**DATOS PROPORCIONADOS:**
-=-=-

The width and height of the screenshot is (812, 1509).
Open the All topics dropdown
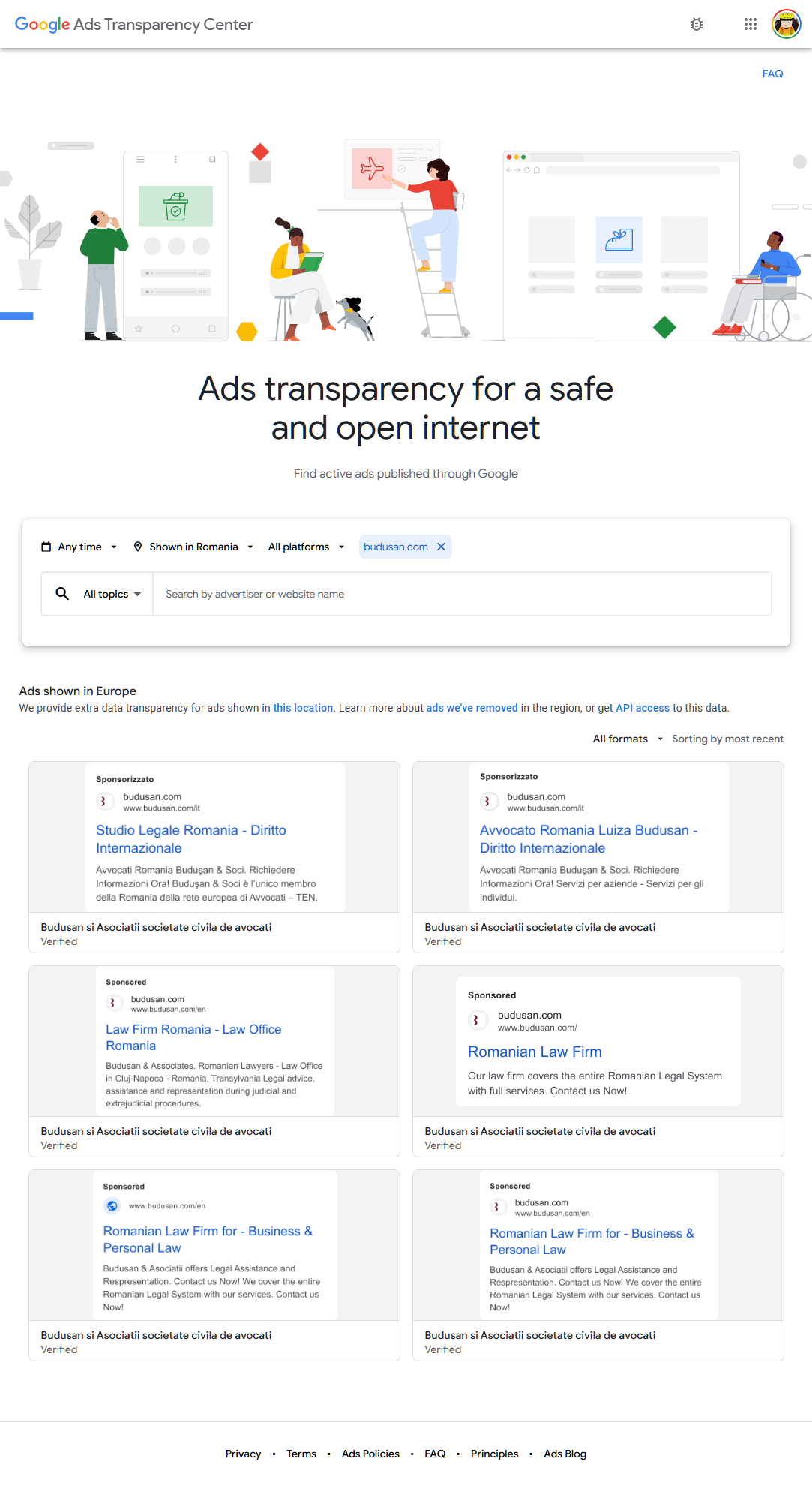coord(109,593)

-=-=-

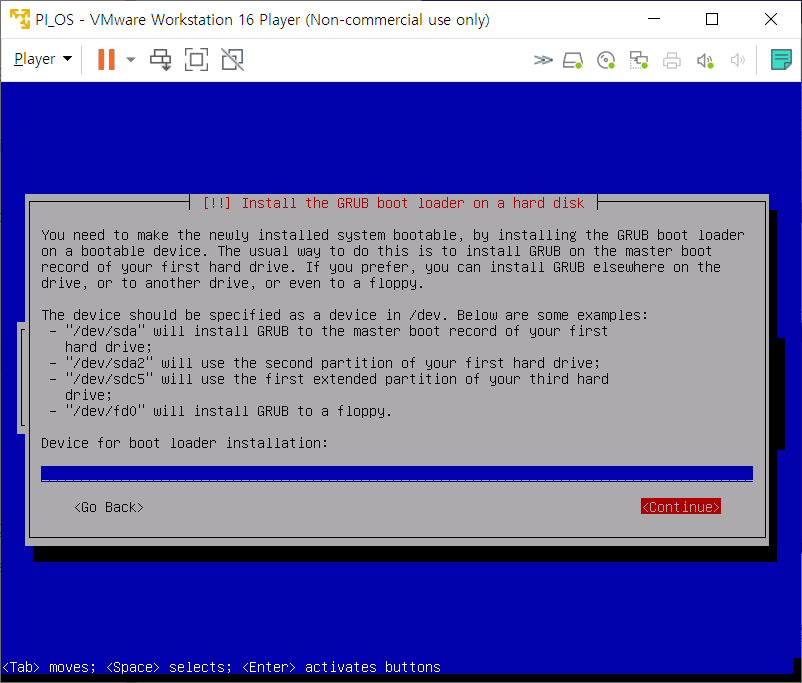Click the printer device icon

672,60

-=-=-

**LO QUE SE PIDE:** Identifica todas las líneas de los datos anteriores en las que aparece la palabra "height" y cópialas tal cual.

**RESULTADO OBTENIDO:**
The width and height of the screenshot is (812, 1509).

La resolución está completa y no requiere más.